Ferry Crossing at Mount Batten Plymouth (Cattewater) if taking the shorter route of 10 miles. Ferry Crossing from Wembury to Noss May (River Yealm)
An absorbing first mornings walk through the Maritime past and present of Plymouth prepares you for an afternoon amble along gentle cliffs and beaches in the gateway to the South Hams area of Devon. By the end of the day you will have experienced both the bustle of the city and the emptiness and isolation of the rural Coast Path. A great introduction to the Devon Coastal Path which will have you well and truely inducted into the astonishing variety of environments to come over the next weeks walk.

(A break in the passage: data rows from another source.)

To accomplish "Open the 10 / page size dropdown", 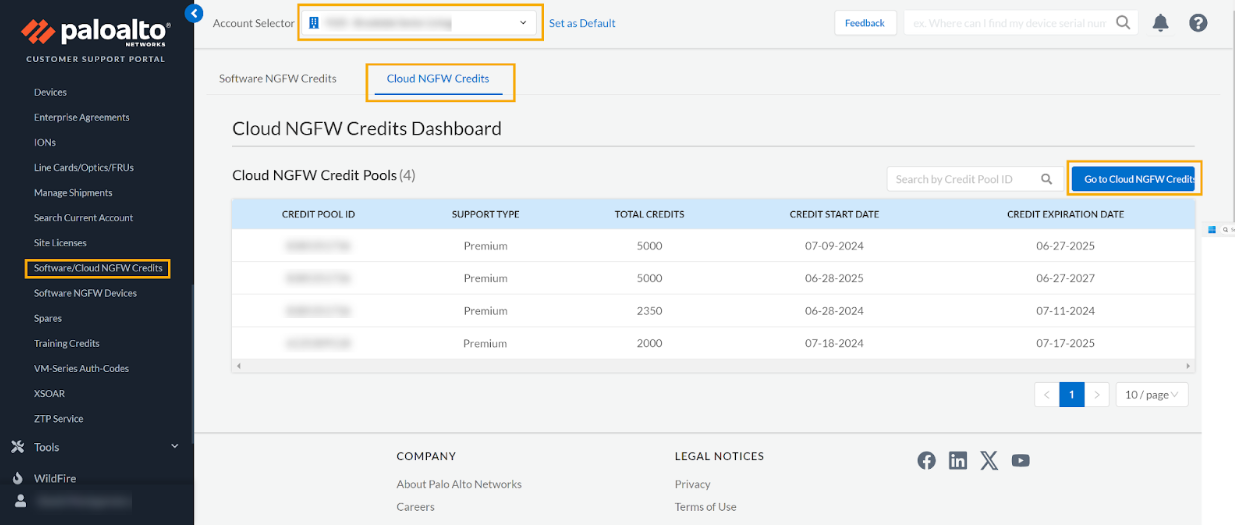I will click(x=1151, y=395).
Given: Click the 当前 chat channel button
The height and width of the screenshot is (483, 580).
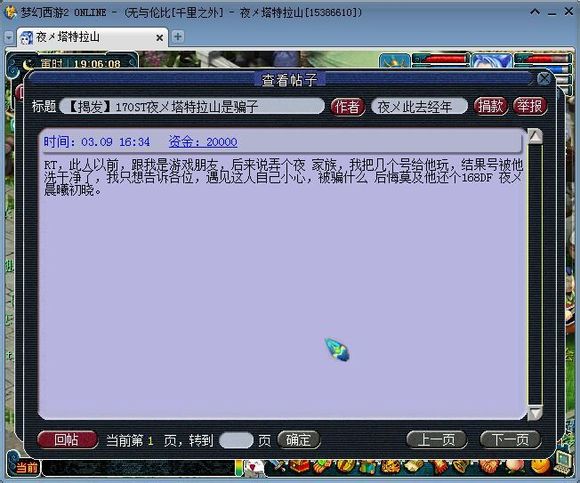Looking at the screenshot, I should tap(27, 467).
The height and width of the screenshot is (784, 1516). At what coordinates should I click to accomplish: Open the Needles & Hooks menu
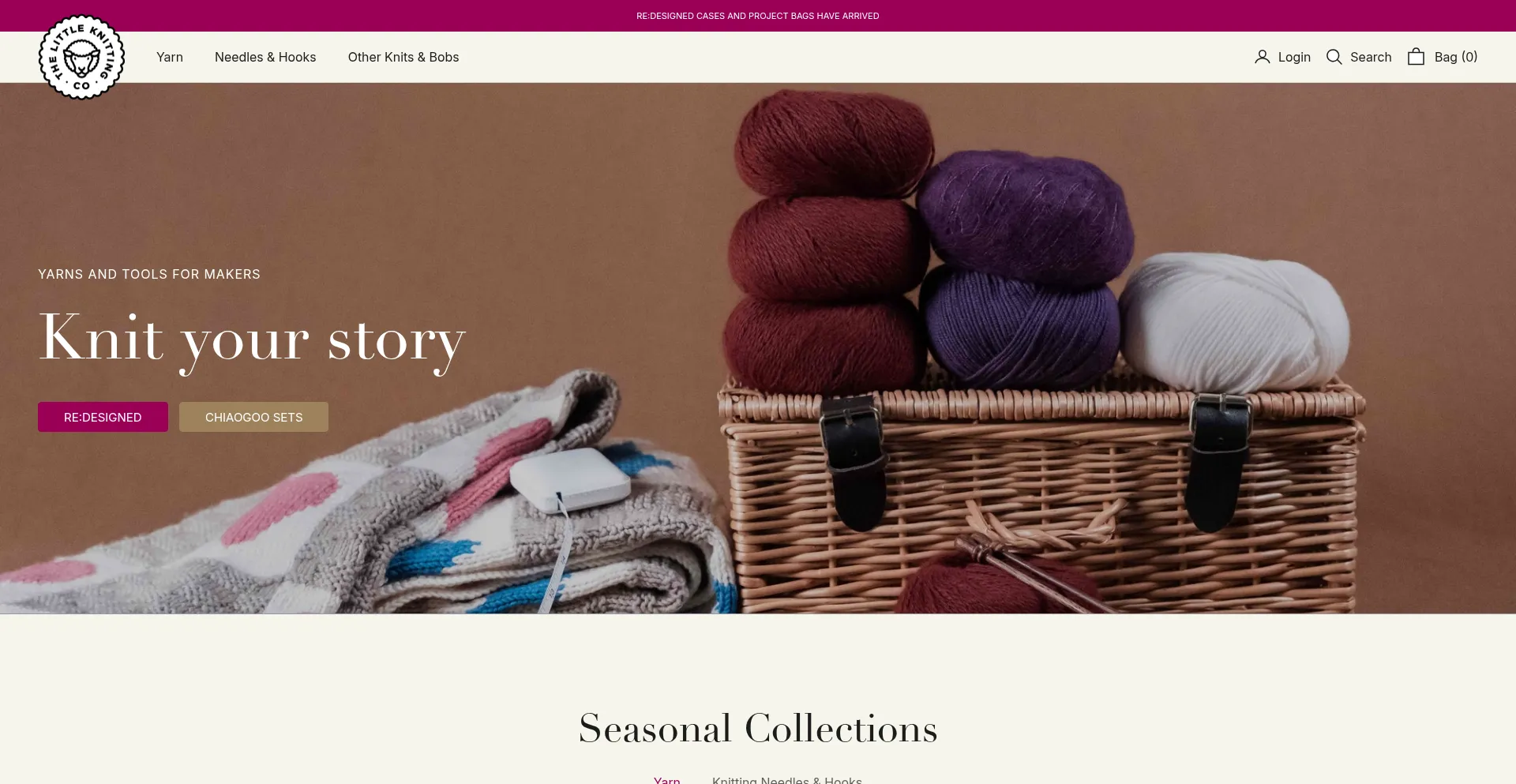pos(265,57)
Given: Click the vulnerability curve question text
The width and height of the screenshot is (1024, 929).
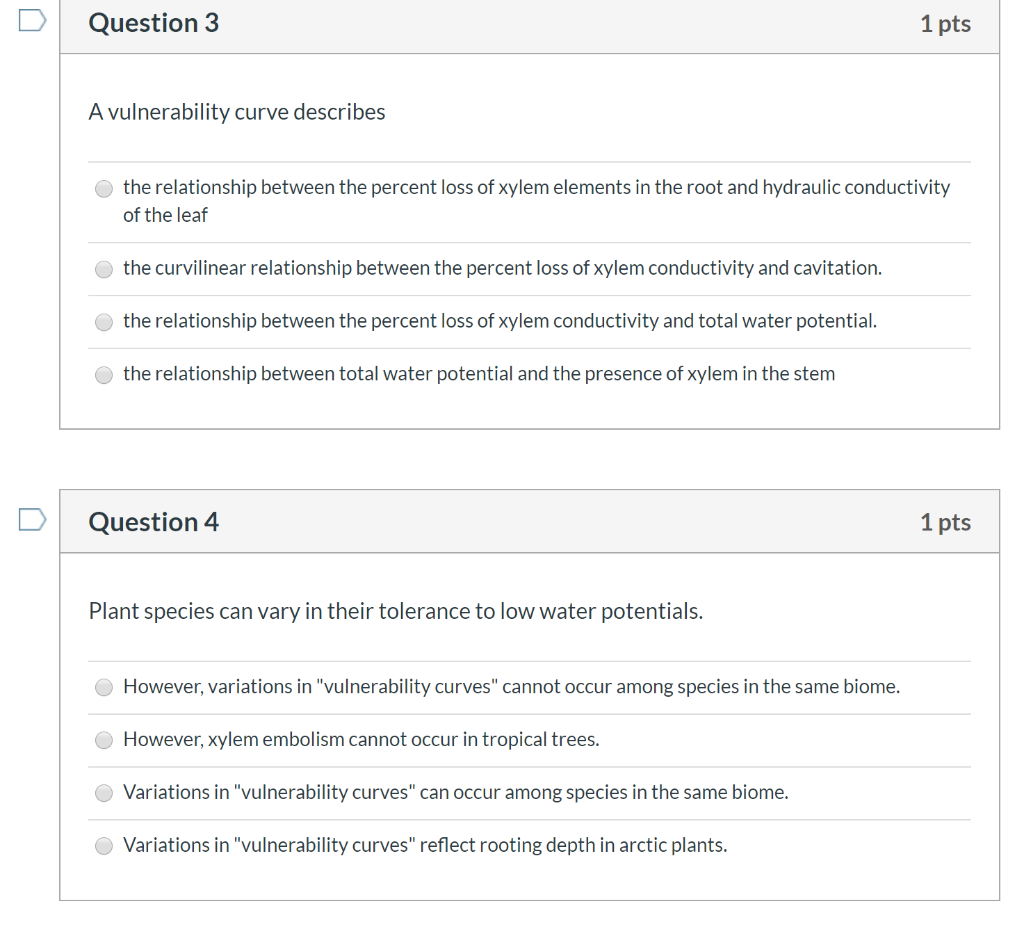Looking at the screenshot, I should coord(236,112).
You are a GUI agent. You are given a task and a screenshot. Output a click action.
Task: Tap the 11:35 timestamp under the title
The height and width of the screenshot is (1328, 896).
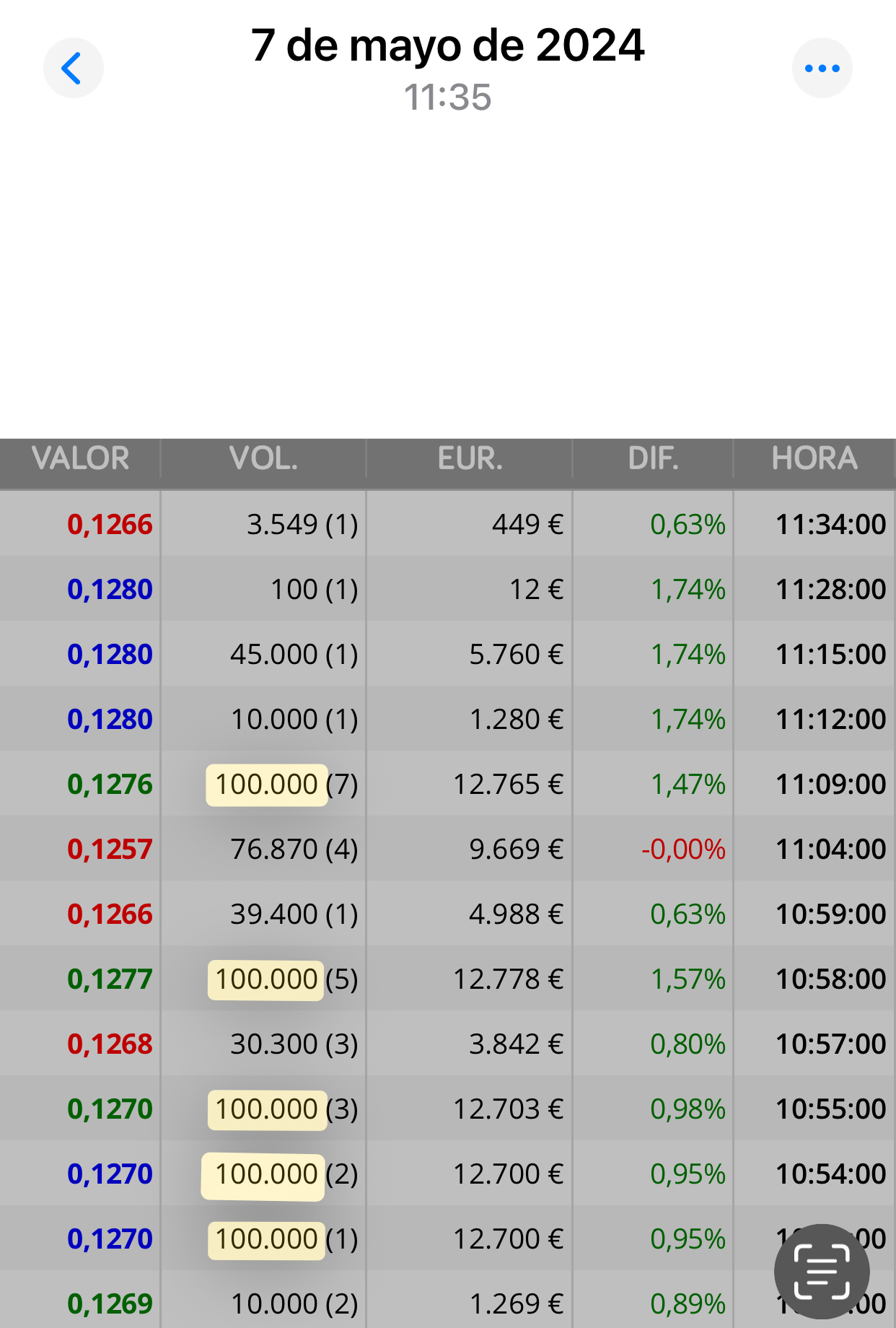point(447,97)
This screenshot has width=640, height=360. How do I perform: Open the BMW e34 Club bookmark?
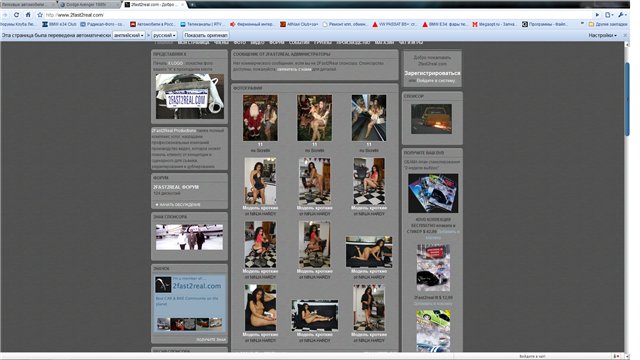[59, 24]
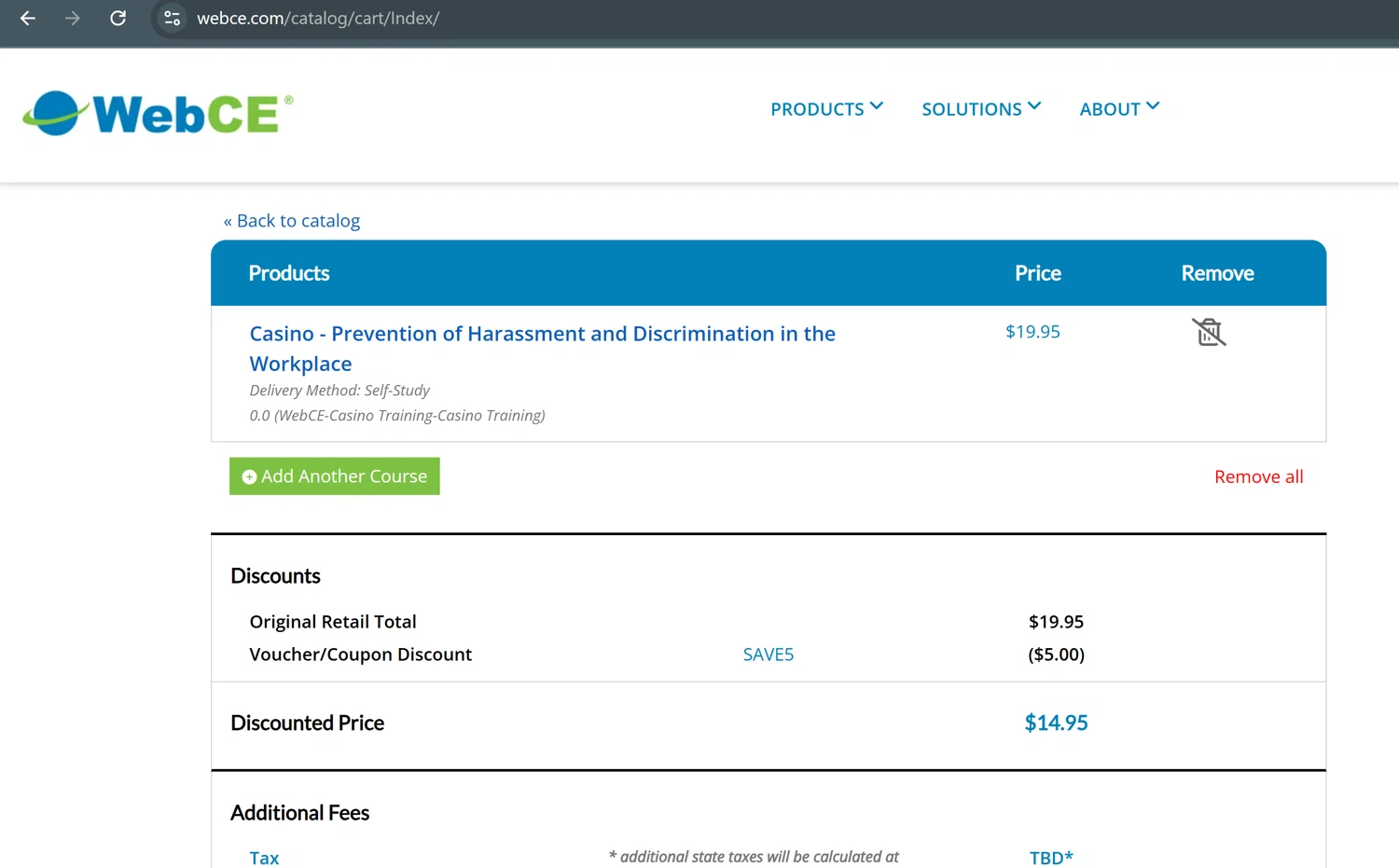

The mistake of many is to see the section out of Plymouth as something to be avoided or rushed through, but have patience... there are more than enough wild cliffs and hidden coves to come. Here, in contrast, the South West Coast Path treads the Waterfront Walkway, which is a ten mile trail linking Plymouth's stunning viewpoints with a rich variety of maritime history, architecture, poetry and sculpture along what is rightly claimed to be the finest urban seascape in England.
For those arriving from Cornwall or embarking from Plymouth the walk begins at the Cremyll ferry which has linked the Devon and Cornwall since 705AD. En route to the Hoe you will pass an array of impressive 19C Naval yards, barracks and docks as views open out over Devils Island and the Plymouth Sound. Pause at the Wall of Stars commemorating the famous who landed here, Isambard Brunel’s Four Foot Dock Spanner, a life-size sculpture of a stack of gold heading for the American Fort Knox reserve.
At the open, grassy, West Hoe you find a fantastic sea panorama where the red and white Smeaton's Tower dominates, a miracle in itself as it used to stand 14 miles away on the deadly Eddystone rocks before being dismantled and rebuilt brick by brick on its present spot. Next, the Royal Citadel - a massive fortress built to protect the town and within which the infamous bowls game took place as Drake waited for tide to come in so he could set out to tackle the Armada.
The Devon Coast Path now enters the oldest part of the city, the former Saxon Fishing Village at the Barbican. With it's cobbled streets and quays now offering cafes and art galleries in timber framed houses laid in a jumble of jetties and small boats, everyone passing here should step onto the The Mayflower steps. Plaques commemorate this spot where the Pilgrim Fathers set sail to “discover” the new world in 1620, Charles Darwin left for his voyage of discovery on the Beagle and Captain James Cooke headed out to his infamous pacific adventures. It was also the embarkation steps for thousands of convicts in the 19th Century marked for transportation to the new lands of Australia. So much of the modern world began from such a small flight of steps.
For the impatient a ferry service from here to Mountbatten point can be used to cut short this section by five miles. For the rest of us, stay on the Coast Path and leaving the centre on a disused railway you will stumble across the almost landlocked Hooe Lake where St Walter Raleigh rowed his last and possibly shortest journey on the water before he went to be beheaded at the scaffold. The Devon Coastal path crosses below Radford Lake on a narrow causeway underneath the archways of Radford Castle.
To Mountbatten point, a former Iron Age fort and Civil War battleground. The hotel here was a guano processing plant in a former life. Pass below what looks like an old Martello / artillery Tower at Jennycliff with its swimming beach and onto Bovisand Fort. It's sturdy harbour was built to provide ships with fresh water, saving them from having to sail through tricky Devil’s Point to the city. Built in the early 1800’s, 23 huge gun casements sit within hefty granite walls, said to be up to 30ft thick in places.
The trail now opens out and it's easy walking for the rest of the day, wandering a gorse and bracken lined run of low cliffs crossing little streams on small footbridges as you head towards Wembury. Offshore is the steep sided triangular looking Mew Stone (Mew meaning Gull), now owned by the MOD. You can still spot the remains of a ruin - home to a prisoner incarcerated there for 7 years for some minor offence in 1744....his daughter Black Bess stayed on and reportedly brought up 3 children out there. In later years one Sam Wakeham ran a rabbit warren on this outcrop and would take curious visitors out to the rock for 2 pence or some snuff if they waved a white handkerchief from the mainland. You end the day entering the Voluntary Marine Conservation Area at the sandy village of Wembury and overnight either here or on the other side of the Yealm River in part of “the Noss Mayo triangle of villages”.